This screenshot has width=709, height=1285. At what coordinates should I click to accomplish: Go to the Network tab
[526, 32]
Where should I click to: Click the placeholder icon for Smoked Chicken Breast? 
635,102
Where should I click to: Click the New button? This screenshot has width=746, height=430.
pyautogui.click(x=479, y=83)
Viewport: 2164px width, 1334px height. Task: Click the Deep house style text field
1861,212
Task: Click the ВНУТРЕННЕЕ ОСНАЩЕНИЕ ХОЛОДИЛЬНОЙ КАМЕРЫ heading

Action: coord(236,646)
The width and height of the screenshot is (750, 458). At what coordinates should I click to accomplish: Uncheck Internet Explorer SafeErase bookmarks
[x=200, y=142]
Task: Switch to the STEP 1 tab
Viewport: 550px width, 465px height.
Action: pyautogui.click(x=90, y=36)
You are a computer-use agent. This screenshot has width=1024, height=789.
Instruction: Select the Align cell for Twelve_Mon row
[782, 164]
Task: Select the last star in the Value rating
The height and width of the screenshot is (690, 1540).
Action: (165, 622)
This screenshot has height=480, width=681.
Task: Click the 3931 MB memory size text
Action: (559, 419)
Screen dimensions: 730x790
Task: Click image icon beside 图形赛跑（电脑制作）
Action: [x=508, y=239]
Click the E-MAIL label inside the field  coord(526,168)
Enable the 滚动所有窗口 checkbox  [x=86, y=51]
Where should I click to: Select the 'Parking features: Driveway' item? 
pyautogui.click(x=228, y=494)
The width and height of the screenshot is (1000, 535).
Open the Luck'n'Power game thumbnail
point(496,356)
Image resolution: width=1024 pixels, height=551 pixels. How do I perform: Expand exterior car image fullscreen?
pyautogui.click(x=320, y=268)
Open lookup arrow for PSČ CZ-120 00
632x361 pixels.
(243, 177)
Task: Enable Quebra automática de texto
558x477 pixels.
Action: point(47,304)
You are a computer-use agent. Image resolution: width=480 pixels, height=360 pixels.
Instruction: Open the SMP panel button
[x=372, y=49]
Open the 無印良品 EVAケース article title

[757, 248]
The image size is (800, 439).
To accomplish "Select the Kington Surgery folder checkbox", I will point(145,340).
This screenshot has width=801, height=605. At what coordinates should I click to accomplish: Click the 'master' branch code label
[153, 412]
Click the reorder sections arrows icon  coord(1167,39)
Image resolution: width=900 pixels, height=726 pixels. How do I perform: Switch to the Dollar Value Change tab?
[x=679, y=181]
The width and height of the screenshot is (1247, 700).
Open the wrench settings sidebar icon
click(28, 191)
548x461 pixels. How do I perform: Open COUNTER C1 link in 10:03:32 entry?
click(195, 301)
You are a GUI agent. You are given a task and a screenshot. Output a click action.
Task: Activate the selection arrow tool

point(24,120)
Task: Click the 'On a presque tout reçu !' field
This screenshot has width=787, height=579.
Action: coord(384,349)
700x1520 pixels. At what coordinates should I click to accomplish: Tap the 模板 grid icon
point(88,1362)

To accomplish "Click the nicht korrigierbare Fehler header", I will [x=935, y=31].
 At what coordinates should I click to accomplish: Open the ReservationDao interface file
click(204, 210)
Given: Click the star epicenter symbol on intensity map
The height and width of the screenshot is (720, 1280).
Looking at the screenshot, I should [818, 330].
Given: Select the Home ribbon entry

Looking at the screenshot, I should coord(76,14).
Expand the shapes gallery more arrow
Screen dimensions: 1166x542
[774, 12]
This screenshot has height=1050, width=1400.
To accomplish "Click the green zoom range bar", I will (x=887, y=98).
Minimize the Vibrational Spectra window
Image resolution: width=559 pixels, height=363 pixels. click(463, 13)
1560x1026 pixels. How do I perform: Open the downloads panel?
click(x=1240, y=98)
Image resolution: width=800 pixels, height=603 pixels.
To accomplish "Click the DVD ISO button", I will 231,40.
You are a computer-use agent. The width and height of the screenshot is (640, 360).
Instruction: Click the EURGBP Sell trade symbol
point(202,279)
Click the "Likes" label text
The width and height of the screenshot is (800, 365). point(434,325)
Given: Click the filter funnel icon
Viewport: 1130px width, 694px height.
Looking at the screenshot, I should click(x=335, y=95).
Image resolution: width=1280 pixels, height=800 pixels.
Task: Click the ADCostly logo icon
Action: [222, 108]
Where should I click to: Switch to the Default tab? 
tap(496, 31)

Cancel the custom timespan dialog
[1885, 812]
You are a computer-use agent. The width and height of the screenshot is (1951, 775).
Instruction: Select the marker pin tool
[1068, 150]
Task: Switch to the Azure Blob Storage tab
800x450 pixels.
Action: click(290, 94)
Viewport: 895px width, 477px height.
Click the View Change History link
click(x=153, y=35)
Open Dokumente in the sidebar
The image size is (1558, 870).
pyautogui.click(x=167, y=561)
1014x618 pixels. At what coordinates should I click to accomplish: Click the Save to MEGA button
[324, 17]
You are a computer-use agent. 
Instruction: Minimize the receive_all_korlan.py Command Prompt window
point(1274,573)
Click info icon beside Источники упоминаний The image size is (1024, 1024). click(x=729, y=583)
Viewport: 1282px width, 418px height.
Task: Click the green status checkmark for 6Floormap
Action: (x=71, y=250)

# REQUIRED ACTION
Gather every line from the listing above in which the word "checkbox" appears.

# SOLUTION
Enable the 滚动所有窗口 checkbox  [x=86, y=51]
To accomplish "Select the Kington Surgery folder checkbox", I will point(145,340).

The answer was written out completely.